Ponieważ nie jestem fanką mąki kukurydzianej, to moje tacos (a raczej wariację na ich temat), przygotowałam z różnych mąk. Może i odbiegają od oryginalnych tacos, ale za to są nieco zdrowsze! Moja wariacja to gryczano-kukurydziano-ryżowe placuszki/małe naleśniki, serwowane z guacamole z kukurydzą, orzechami włoskimi i suszonymi pomidorami. Taki trochę polski Meksyk ; ).
Składniki:
- 2 łyżki mąki gryczanej
- 2 łyżki mąki kukurydzianej
- 2 łyżki mąki ryżowej (białej)
- 1 łyżeczka skrobi kukurydzianej
- 1/3 szklanki wody gazowanej
- 1/3 szklanki mleka (np. sojowego)
- 1/3 łyżeczki soli (zależnie od preferencji, można użyć więcej)
- 1/2 łyżeczki sproszkowanego czosnku (lub cebulii)
- 2 dojrzałe awokado
- 1 łyżeczka limonki (można zastąpić cytryną)
- sól i pieprz (do smaku)
- 1 ząbek czosnku
- kawałek świeżej ostrej papryczki (dałam ok. 1/3 czerwonej papryczki bez pestek)
- 1/2 czerwonej cebulii
- 1 średni pomidor (lub 1/2 dużego)
- 2 łyżki kukurydzy
- parę orzechów włoskich (ewentualnie ziemnych)
- 1/2 łyżeczki słodkiej papryki
- parę suszonych pomidorów
Przepis:
- Wszystkie składniki mieszamy ze sobą, aż do uzyskania jednolitej konsystencji. Rozgrzewamy patelnię i smażymy małe naleśniczki (1-2 łyżki ciasta).

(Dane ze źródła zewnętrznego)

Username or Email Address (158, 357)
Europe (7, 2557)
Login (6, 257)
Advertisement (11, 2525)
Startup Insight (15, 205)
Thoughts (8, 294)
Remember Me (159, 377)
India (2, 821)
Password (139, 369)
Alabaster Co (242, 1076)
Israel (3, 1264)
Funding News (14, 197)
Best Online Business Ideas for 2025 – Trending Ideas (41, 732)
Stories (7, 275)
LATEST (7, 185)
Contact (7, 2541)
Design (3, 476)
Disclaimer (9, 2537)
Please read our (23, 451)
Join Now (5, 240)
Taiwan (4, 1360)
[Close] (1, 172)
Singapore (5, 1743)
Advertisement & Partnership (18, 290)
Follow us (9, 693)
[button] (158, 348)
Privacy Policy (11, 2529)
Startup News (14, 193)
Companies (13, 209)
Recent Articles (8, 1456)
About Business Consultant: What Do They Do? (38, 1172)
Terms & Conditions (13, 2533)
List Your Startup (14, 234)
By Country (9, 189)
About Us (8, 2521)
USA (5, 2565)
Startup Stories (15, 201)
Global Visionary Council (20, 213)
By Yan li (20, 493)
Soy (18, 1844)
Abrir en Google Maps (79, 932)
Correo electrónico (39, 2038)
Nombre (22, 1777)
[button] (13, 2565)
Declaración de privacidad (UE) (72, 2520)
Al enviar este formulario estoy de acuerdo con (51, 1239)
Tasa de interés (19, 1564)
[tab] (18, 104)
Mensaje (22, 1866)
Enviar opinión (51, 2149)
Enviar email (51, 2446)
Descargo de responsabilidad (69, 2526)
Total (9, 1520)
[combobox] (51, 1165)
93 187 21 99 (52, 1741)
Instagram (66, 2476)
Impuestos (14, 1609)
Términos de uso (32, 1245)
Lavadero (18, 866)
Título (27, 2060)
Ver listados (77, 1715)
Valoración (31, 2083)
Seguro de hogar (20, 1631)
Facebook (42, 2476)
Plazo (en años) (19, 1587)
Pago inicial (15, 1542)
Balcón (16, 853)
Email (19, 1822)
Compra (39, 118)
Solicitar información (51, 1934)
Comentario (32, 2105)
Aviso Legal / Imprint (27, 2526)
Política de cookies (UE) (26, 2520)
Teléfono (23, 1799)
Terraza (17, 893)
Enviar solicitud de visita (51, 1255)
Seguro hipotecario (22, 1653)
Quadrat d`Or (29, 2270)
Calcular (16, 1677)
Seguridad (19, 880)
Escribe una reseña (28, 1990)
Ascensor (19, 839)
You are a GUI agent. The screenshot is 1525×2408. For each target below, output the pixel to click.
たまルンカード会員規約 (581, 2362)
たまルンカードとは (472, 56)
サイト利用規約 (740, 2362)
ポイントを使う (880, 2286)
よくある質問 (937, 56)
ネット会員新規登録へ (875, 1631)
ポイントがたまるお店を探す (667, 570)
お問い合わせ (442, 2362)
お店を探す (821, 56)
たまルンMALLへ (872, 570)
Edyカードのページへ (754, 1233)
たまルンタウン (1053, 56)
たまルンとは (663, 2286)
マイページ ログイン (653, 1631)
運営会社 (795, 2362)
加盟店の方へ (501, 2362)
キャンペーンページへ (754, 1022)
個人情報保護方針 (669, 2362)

- Przewracamy na drugą stronę dopiero gdy z góry ciasto się zetnie. Drugą stronę smażymy krócej – ok. 20-30 sekund. Zbyt długie smażenie wysuszy naleśniki i zrobią się łamliwe.
- Rozgniatamy czosnek. Cebulę i świeżego pomidora kroimy w małą kosteczkę.
- Do miski wkładamy miąższ awokado – wyrzucamy pestkę i łyżką wyciągamy miąższ. Jeżeli nie będzie się dało wyciągnąć miąższu łyżką, to znaczy, że awokado nie jest jeszcze dojrzałe.
- Miąższ z awokado rozgniatamy widelcem lub blenderujemy z czosnkiem, sokiem z limonki/cytryny i przyprawami. Mieszamy z cebulą i pomidorami (po dodaniu pomidora i cebuli NIE blenderujemy!).
- Guacamole przekładamy do jeszcze ciepłych tacos (dzięki temu nie powinny się łamać przy ich składaniu).
- Do środka taco, na górę guacamole układamy kukurydzę (ok. łyżeczkę na porcję), parę kawałków orzechów włoskich i pokrojone pomidory suszone, ewentualnie świeżą kolendrę lub bazylię (dodatki te można śmiało modyfikować wedle upodobań).